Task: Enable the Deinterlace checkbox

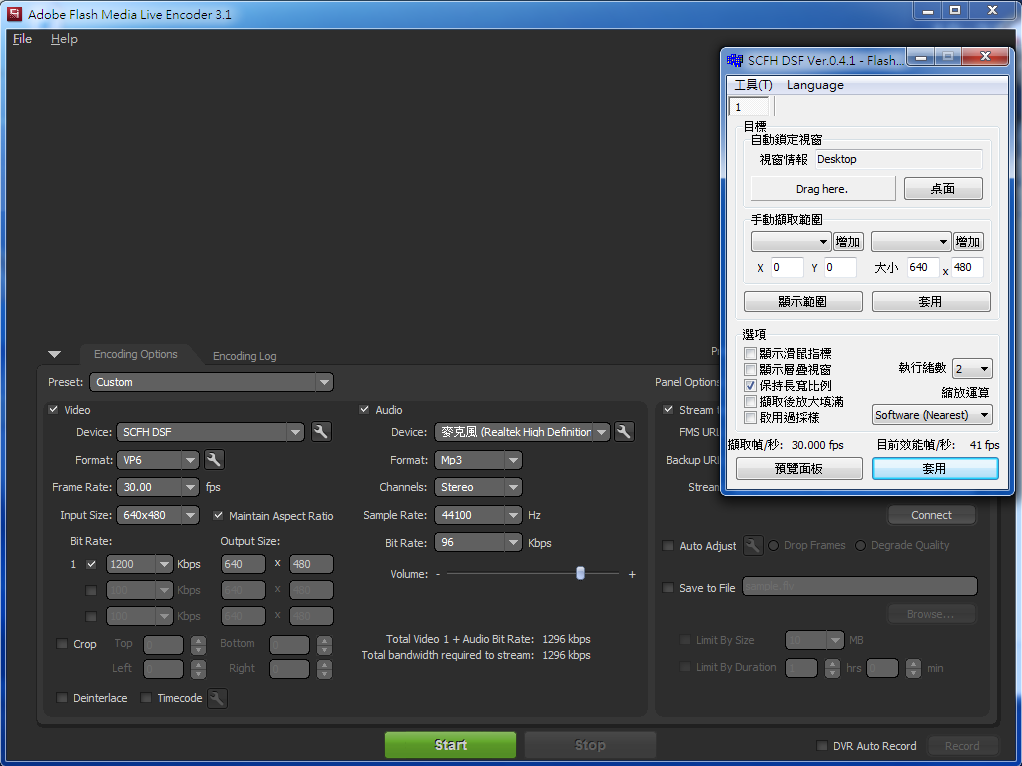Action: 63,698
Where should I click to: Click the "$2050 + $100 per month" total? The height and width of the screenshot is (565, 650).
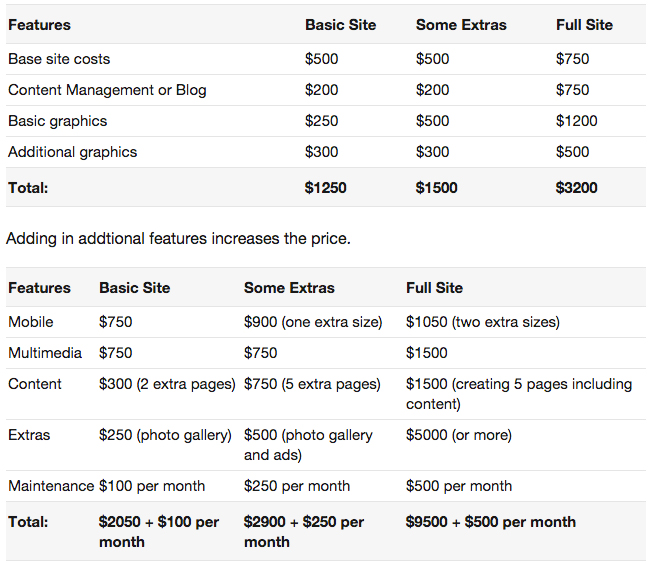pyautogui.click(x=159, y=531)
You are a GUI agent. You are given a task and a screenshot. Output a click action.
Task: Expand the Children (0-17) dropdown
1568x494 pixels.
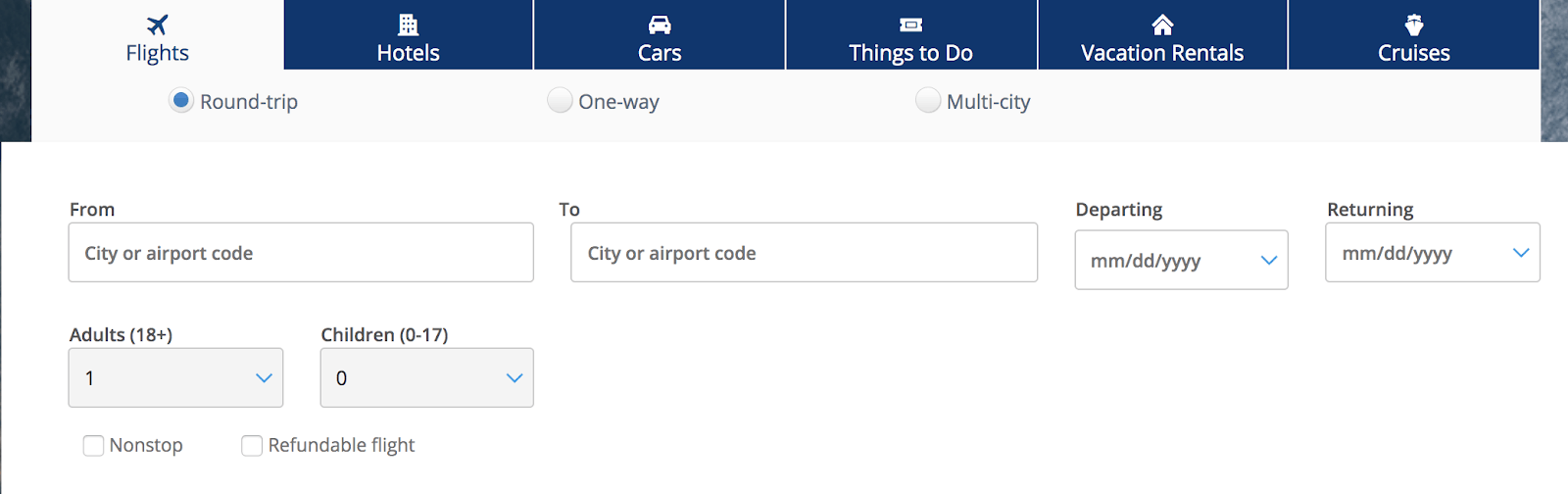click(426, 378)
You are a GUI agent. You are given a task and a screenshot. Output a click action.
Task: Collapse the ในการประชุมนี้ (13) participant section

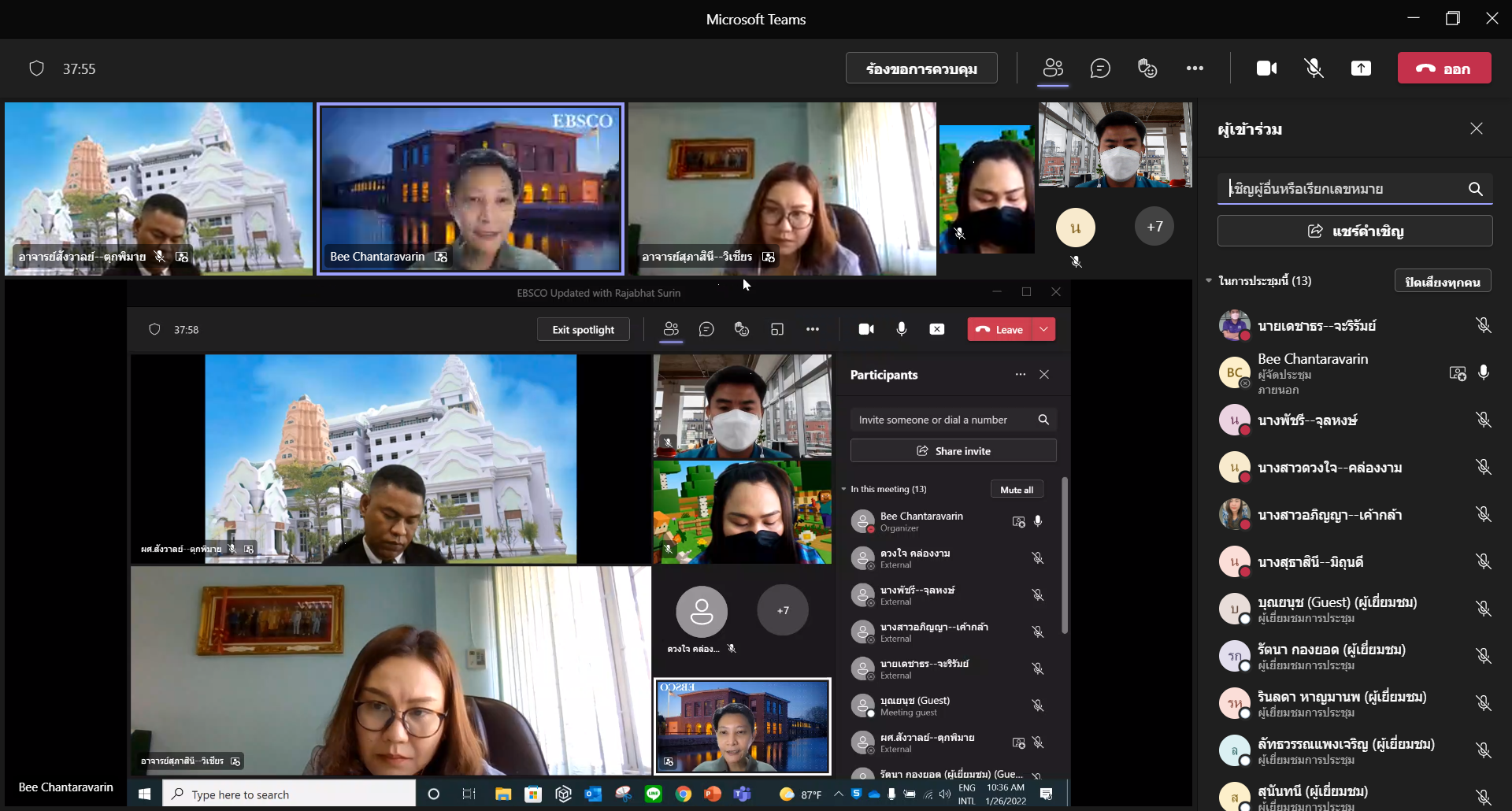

> [What is needed]:
No pictures belong in the output. It should reproduce exactly the lines from the one containing "Where should I" through the end of the data, both ends included.

> [Problem solution]:
Where should I click to: Click the "$2050 + $100 per month" total? The height and width of the screenshot is (565, 650).
pyautogui.click(x=159, y=531)
You are a GUI agent. You are given a task and a screenshot. Output a click action.
Task: Expand the Children (0-17) dropdown
1568x494 pixels.
click(426, 378)
You are a GUI agent. You are given a task and a screenshot. Output a click action.
Task: Collapse the ในการประชุมนี้ (13) participant section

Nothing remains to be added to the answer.